━━ PROVIDED ENTRIES ━━
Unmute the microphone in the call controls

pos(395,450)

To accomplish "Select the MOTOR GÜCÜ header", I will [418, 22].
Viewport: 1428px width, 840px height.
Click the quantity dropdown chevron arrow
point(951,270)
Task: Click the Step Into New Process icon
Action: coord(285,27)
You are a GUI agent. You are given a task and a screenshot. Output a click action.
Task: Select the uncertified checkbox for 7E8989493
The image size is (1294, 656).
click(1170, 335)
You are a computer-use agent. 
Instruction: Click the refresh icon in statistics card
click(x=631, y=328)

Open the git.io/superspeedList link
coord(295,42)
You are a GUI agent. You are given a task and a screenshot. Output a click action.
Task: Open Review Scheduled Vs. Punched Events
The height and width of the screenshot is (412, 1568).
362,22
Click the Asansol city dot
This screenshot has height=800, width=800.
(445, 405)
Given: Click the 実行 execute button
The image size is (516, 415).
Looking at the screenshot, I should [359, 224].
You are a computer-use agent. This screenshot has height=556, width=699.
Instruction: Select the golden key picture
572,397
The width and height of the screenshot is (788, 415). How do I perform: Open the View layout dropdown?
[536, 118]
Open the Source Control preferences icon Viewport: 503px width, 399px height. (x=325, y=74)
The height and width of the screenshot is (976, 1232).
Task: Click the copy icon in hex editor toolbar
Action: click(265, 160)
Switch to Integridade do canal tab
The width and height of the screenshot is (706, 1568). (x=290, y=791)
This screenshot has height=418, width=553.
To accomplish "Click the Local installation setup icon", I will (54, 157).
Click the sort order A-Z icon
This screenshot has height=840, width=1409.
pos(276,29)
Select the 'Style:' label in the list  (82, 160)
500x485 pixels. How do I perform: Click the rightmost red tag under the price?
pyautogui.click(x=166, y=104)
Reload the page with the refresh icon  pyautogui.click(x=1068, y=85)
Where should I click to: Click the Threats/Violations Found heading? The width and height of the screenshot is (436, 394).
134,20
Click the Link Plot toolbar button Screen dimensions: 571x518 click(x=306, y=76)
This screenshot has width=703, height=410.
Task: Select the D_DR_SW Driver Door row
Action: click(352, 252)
━━━
Work out how many lines of the entries hold the word "computer", and write only that figure.

2